Task goal ▸ Keeping every character intact, repeat the whole listing.

Data extract ▸

((

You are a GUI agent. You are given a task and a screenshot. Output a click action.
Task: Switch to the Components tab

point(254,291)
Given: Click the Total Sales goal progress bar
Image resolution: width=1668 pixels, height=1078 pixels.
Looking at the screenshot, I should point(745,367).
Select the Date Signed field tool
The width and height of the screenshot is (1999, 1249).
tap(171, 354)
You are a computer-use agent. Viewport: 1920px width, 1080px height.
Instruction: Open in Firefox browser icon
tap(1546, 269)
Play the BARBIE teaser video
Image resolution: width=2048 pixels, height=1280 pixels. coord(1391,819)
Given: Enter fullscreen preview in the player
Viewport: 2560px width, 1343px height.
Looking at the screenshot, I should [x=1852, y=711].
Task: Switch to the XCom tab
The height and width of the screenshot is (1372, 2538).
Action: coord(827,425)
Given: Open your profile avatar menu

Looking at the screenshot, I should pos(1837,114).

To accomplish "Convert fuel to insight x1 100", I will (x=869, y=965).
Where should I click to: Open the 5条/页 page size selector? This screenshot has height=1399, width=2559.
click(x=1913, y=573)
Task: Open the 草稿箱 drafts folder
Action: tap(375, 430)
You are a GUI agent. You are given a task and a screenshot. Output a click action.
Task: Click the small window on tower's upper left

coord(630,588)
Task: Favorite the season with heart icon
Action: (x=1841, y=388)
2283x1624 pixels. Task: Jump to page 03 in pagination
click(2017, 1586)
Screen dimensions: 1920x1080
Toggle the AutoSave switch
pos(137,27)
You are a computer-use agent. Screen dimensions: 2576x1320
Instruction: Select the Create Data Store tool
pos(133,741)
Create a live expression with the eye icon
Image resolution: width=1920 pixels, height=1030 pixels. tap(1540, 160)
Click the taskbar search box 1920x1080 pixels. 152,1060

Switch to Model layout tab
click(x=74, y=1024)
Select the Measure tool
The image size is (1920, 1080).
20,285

))

Output of the task ▸
You are a GUI agent. You are given a task and a screenshot. Output a click action.
Task: Switch to the Components tab

point(254,291)
Given: Click the Total Sales goal progress bar
Image resolution: width=1668 pixels, height=1078 pixels.
Looking at the screenshot, I should point(745,367).
Select the Date Signed field tool
The width and height of the screenshot is (1999, 1249).
tap(171, 354)
You are a computer-use agent. Viewport: 1920px width, 1080px height.
Instruction: Open in Firefox browser icon
tap(1546, 269)
Play the BARBIE teaser video
Image resolution: width=2048 pixels, height=1280 pixels. coord(1391,819)
Given: Enter fullscreen preview in the player
Viewport: 2560px width, 1343px height.
Looking at the screenshot, I should [x=1852, y=711].
Task: Switch to the XCom tab
The height and width of the screenshot is (1372, 2538).
Action: coord(827,425)
Given: Open your profile avatar menu

Looking at the screenshot, I should pos(1837,114).

To accomplish "Convert fuel to insight x1 100", I will (x=869, y=965).
Where should I click to: Open the 5条/页 page size selector? This screenshot has height=1399, width=2559.
click(x=1913, y=573)
Task: Open the 草稿箱 drafts folder
Action: tap(375, 430)
You are a GUI agent. You are given a task and a screenshot. Output a click action.
Task: Click the small window on tower's upper left

coord(630,588)
Task: Favorite the season with heart icon
Action: (x=1841, y=388)
2283x1624 pixels. Task: Jump to page 03 in pagination
click(2017, 1586)
Screen dimensions: 1920x1080
Toggle the AutoSave switch
pos(137,27)
You are a computer-use agent. Screen dimensions: 2576x1320
Instruction: Select the Create Data Store tool
pos(133,741)
Create a live expression with the eye icon
Image resolution: width=1920 pixels, height=1030 pixels. tap(1540, 160)
Click the taskbar search box 1920x1080 pixels. 152,1060

Switch to Model layout tab
click(x=74, y=1024)
Select the Measure tool
The image size is (1920, 1080).
20,285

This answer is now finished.